◆ DIRECTIONS
Emit the line that holds "This screenshot has height=368, width=800." and all lines following it through the end of the data, verbatim, and nothing else.

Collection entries
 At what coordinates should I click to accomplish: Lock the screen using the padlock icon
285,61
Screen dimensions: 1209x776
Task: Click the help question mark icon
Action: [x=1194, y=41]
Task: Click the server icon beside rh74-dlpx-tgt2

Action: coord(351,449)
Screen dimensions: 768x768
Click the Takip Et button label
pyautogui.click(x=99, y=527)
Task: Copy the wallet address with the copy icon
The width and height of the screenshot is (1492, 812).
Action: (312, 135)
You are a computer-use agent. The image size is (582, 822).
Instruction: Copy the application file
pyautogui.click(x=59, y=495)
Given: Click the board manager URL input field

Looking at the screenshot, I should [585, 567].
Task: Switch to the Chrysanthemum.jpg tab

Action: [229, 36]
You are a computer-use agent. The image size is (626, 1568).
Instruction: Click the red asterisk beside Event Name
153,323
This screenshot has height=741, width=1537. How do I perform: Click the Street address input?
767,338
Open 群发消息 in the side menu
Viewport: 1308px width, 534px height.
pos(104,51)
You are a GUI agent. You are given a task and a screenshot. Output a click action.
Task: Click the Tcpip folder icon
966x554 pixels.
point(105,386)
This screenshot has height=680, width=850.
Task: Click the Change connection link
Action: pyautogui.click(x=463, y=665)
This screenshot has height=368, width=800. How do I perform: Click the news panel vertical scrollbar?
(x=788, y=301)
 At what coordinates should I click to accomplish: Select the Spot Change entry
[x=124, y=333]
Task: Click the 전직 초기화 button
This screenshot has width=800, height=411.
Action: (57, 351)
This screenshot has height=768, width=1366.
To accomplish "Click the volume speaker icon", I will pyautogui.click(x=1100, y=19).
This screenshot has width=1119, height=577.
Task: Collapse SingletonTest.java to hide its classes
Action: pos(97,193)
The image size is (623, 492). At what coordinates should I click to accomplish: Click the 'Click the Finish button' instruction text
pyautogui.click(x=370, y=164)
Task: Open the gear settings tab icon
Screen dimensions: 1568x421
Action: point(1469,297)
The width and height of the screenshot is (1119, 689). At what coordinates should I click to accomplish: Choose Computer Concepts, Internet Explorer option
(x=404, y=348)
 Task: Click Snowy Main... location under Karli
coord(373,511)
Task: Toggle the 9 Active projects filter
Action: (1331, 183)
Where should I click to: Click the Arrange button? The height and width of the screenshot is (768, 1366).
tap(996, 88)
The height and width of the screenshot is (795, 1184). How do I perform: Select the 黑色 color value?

◆ RESULT BELOW
This screenshot has height=368, width=800. How do I perform: Click the news panel vertical scrollbar?
(x=788, y=301)
 At what coordinates should I click to accomplish: Select the Spot Change entry
[x=124, y=333]
Task: Click the 전직 초기화 button
This screenshot has width=800, height=411.
Action: (57, 351)
This screenshot has height=768, width=1366.
To accomplish "Click the volume speaker icon", I will pyautogui.click(x=1100, y=19).
This screenshot has width=1119, height=577.
Task: Collapse SingletonTest.java to hide its classes
Action: pos(97,193)
The image size is (623, 492). At what coordinates should I click to accomplish: Click the 'Click the Finish button' instruction text
pyautogui.click(x=370, y=164)
Task: Open the gear settings tab icon
Screen dimensions: 1568x421
Action: point(1469,297)
The width and height of the screenshot is (1119, 689). At what coordinates should I click to accomplish: Choose Computer Concepts, Internet Explorer option
(x=404, y=348)
 Task: Click Snowy Main... location under Karli
coord(373,511)
Task: Toggle the 9 Active projects filter
Action: (1331, 183)
Where should I click to: Click the Arrange button? The height and width of the screenshot is (768, 1366).
tap(996, 88)
The height and width of the screenshot is (795, 1184). How do I perform: Select the 黑色 color value?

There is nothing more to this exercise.